Bir süredir New York’un meşhur Wall Street’i eylemciler tarafından işgal edildi. Hem Amerikan hem de uluslararsı sermayenin yığıldığı bu sokaktan dünyaya yayılan bu isyan dalgası nedeniyle pek çok ülkede olaylar çıktı. Artık gizli kapalı kapılar ardında, gizli kapaklı hesaplarla kandırılmaktan, demokratik düzenin yalan dünyasından uyanan insanlar, patronlara rahatsızlıklarını ifade ediyorlar. Artık sömürülmek değil, üretilen toplam refahı daha adil paylaşmak istiyorlar. Bu hareket çağımız burjuvasına halkın indirdiği bir darbedir. Bu isyanlar demokrasilerin üzerindeki yeşil bulutu dağıtmak içindir. Belki isyan edenlerin bile çoğu farkında değil ancak bu isyan çağdaş kölelik sistemine karşı yapılmaktadır. Uzun yıllar önce kutuplaşmış dünyamızın iki kutbundan biri olan komünist sistem çökmüştü. Çökmüştü çünkü insan doğasına aykırı bir sistemdir. Ancak bugün, komünizm karşısında galibiyet elde eden kapitalizmin sancı çektiği bir dönemdeyiz. Kapitalizm acı içinde çünkü ancak sadece büyük balık küçük balığı yutar mantığı ile, ancak vahşi doğa yasaları ile, ancak para yasası ile temel buluyor. Sancı içinde çünkü gözünü para hırsı bürümüş büyük patronların fakir insanları sömürmesinin bir aracı olmanın ötesine gidemedi. Sancı içinde çünkü bu dünyada en çok emek sarf eden, en çok yorulan insanlar en düşük hayat standartlarında yaşarken, tek yaptığı adeta bir oyun oynar gibi rakamlarla oynamak olan patronlar kıralları kıskandıracak bir lüks içinde yaşıyor.

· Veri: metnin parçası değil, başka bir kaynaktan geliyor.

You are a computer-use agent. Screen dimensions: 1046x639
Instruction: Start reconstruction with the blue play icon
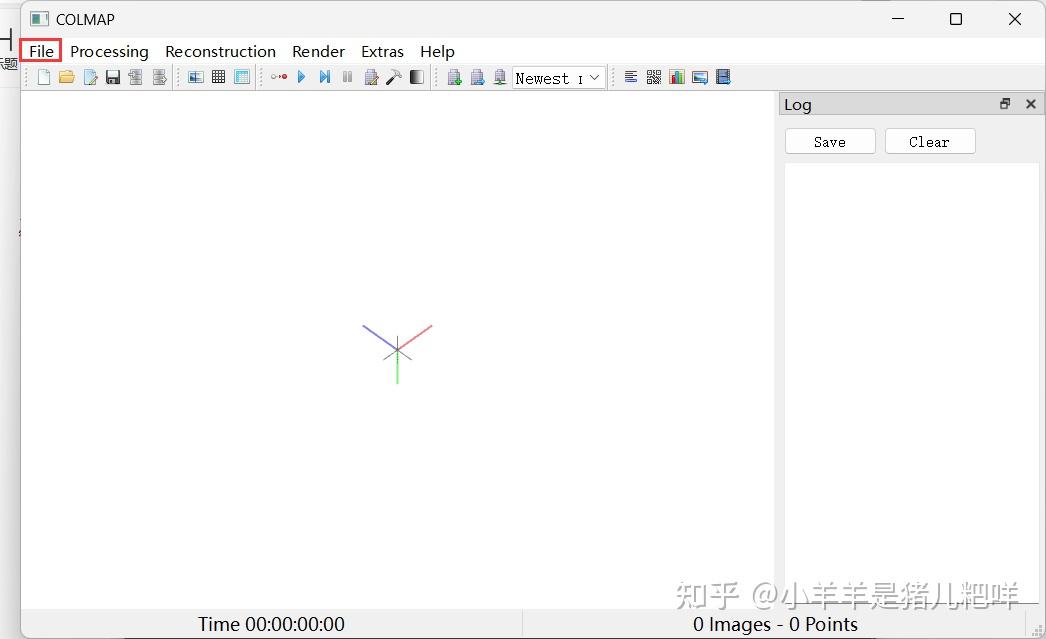pyautogui.click(x=302, y=77)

Kapitalizm vahşi doğa kanunlarına uygun olduğundan insan doğasına da daha uygun bir sistemdir. Bu nedenle komünizm karşısında galip geldi. Bu nedenle şu anda kadar dayandı. Ancak fazla hırs gözleri kör eder, riskleri göremez olur insan. İnsan, vahşi doğayı terk edip ilkellikten sıyrılıp medeniyete bürüneli çok zaman oldu. Eski alışkanlıklar kolay geçmiyor belki ancak, artık dünyada yükselen ses, para kanunun daha insancıllaştırılmasından, daha sosyalleştirilmesinden, daha adil bir sistem haline getirilmesinden yanadır. O halde ekonomik bir reforma ihtiyaç vardır. Keynes, Adam Smith’in çöken sistemini düzeltmişti. Ancak bugün Keynesyen ekonomi de çökmüştür. Çökmüştür çünkü devleti yönetenler seçilmiş de olsa büyük patronların etkisinden kurtulamamaktadır. Nasıl ki büyük patronlar yükselen kar grafiklerinin hayalini kuruyor ise, seçilmişler de tekrar seçilmenin hayalini kuruyor, koltuk sevdası ile yanıp tutuşuyorlar. Evet, bu sistem çökmüştür çünkü halkı anan oldu mu hiç?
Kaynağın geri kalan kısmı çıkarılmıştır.